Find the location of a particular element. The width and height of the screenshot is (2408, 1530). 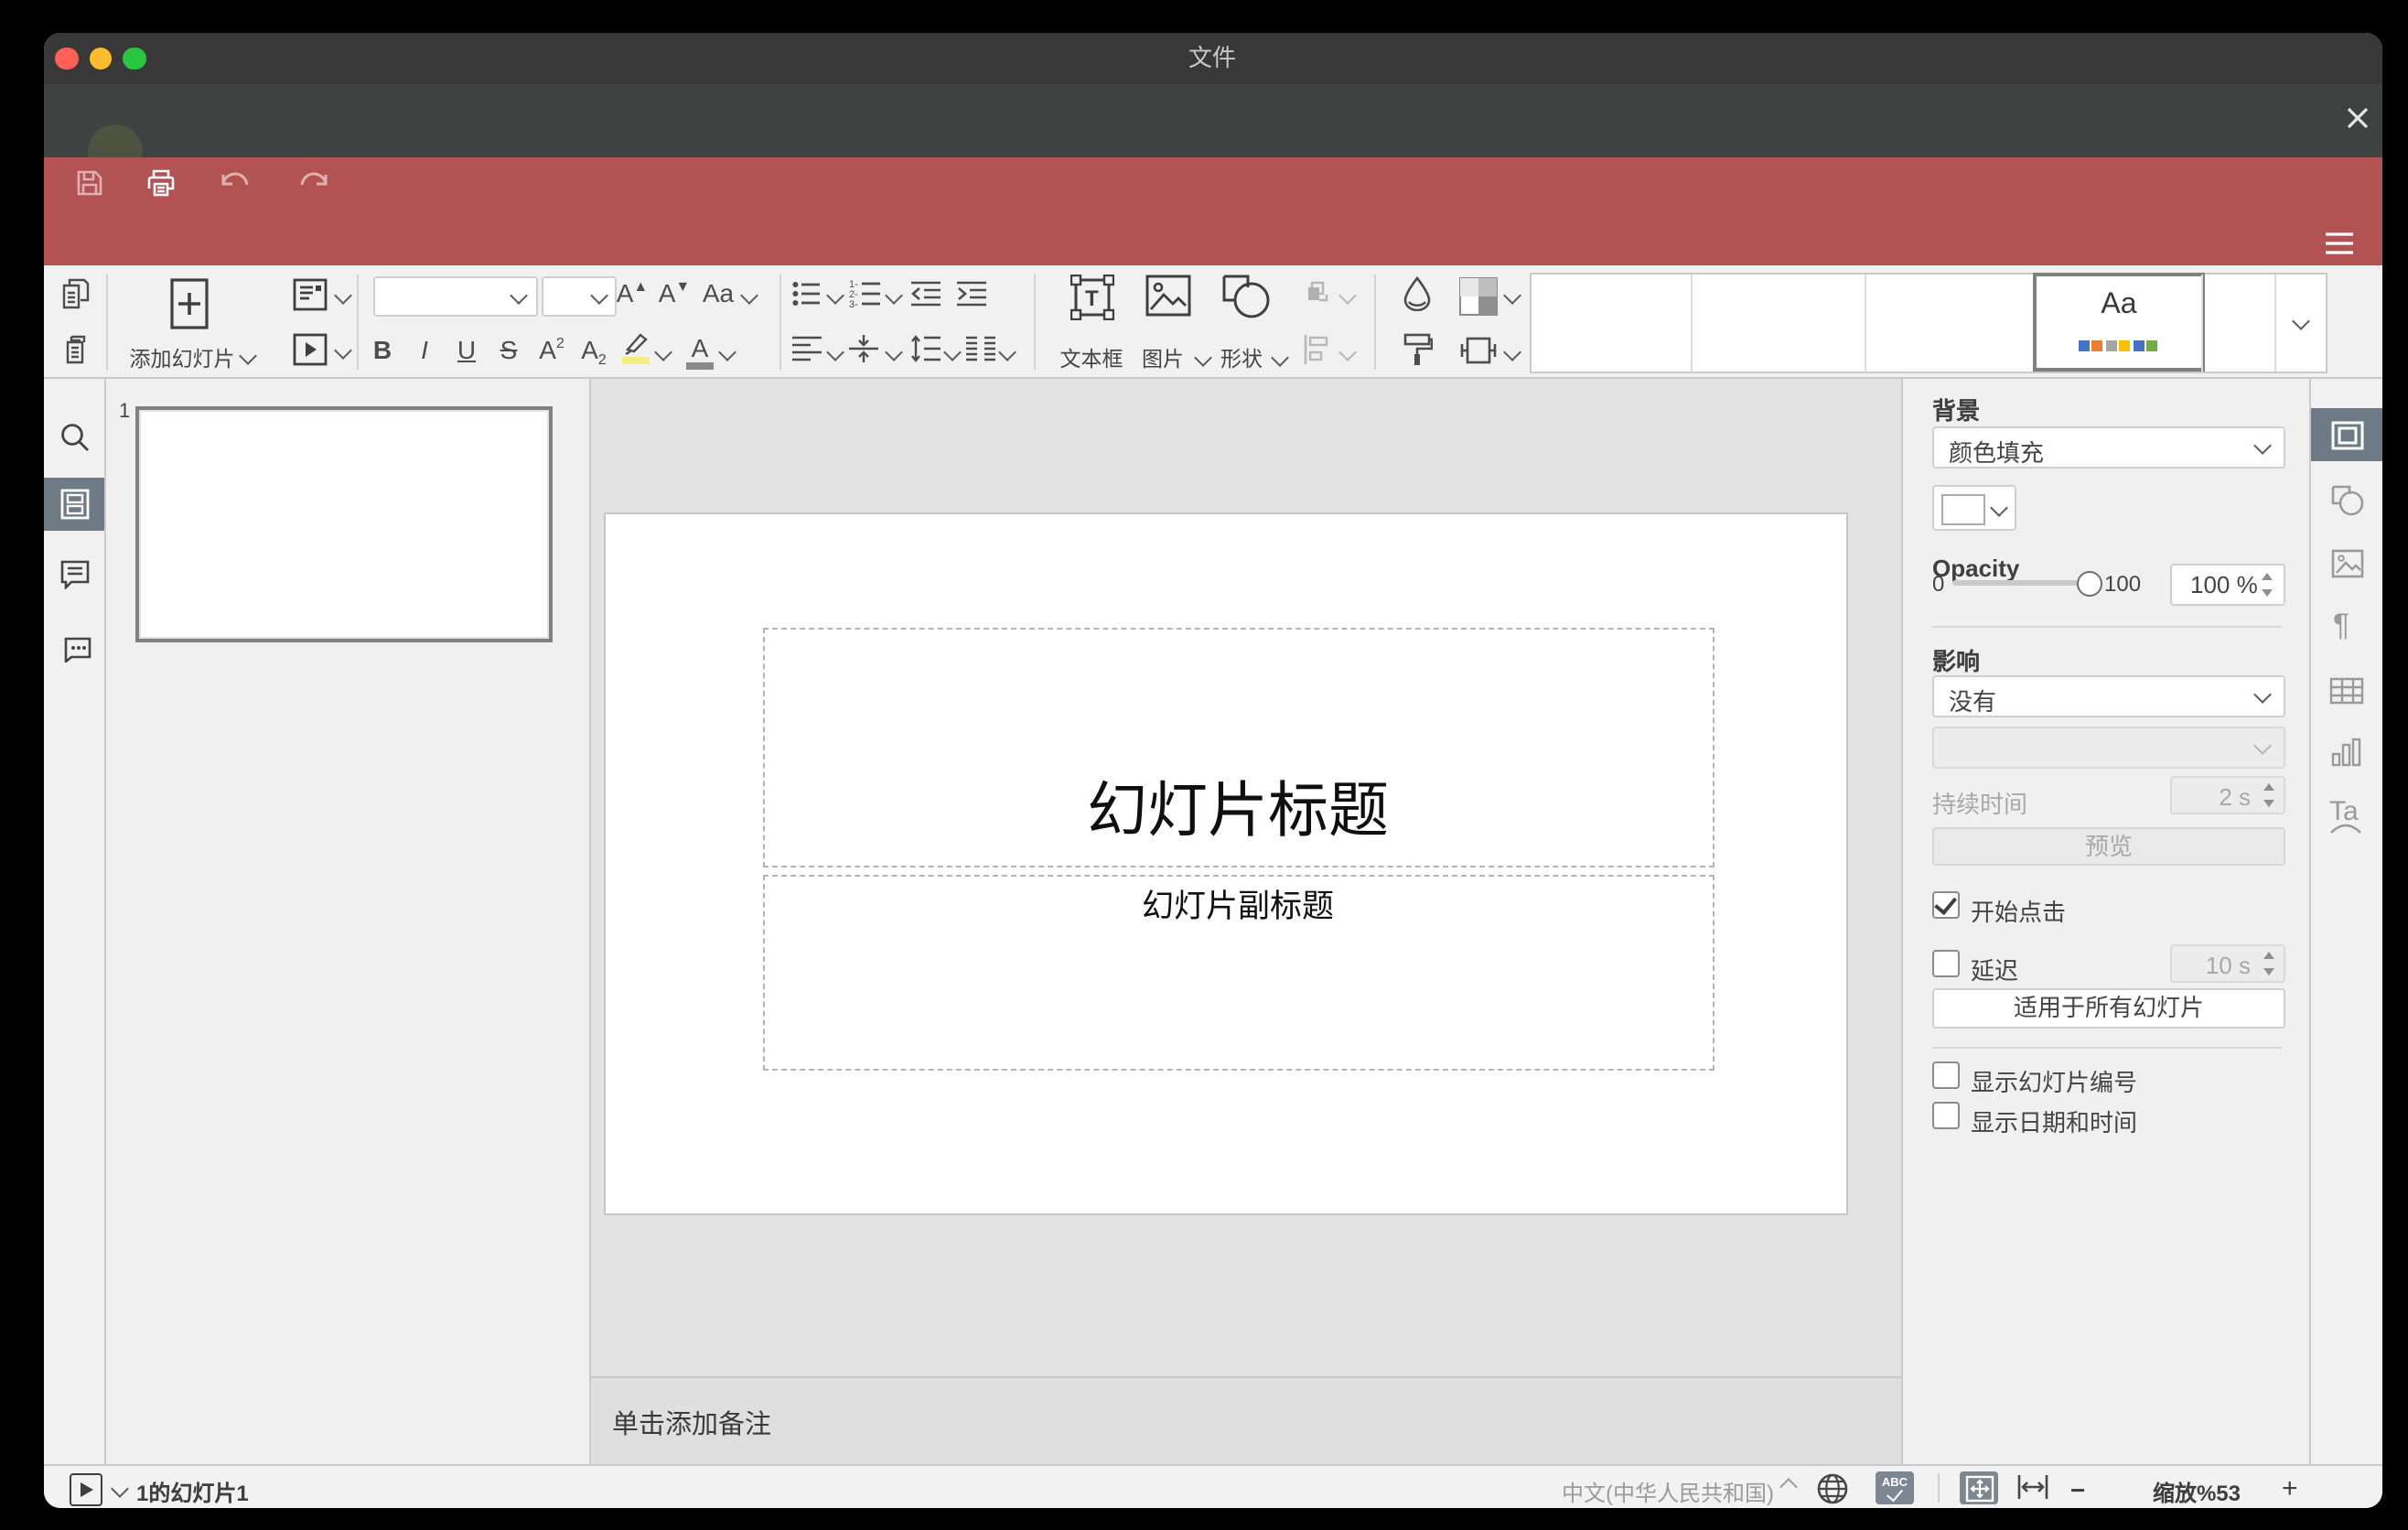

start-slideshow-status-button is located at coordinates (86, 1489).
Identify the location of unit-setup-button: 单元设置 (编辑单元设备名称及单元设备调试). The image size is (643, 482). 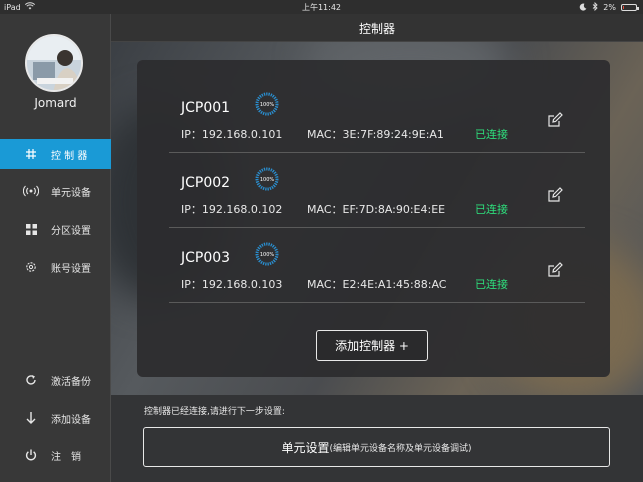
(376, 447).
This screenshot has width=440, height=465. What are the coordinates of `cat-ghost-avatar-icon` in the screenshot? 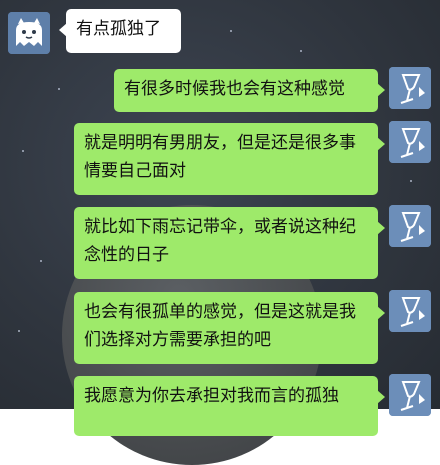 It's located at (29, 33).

# 과제 안내
기록의 맨 처음부터 "(376, 447)."가 들어 있는 줄까지를 "번호"와 "줄" 두 열로 된 마크다운 표로 정리하세요. 빈 줄은 빼고, 그림은 넣지 마세요.

# 과제 결과
| 번호 | 줄 |
|---|---|
| 1 | Find the location of a particular element. The width and height of the screenshot is (2408, 1530).  |
| 2 | start-slideshow-status-button is located at coordinates (86, 1489). |
| 3 | Identify the location of unit-setup-button: 单元设置 (编辑单元设备名称及单元设备调试). The image size is (643, 482).  |
| 4 | (376, 447). |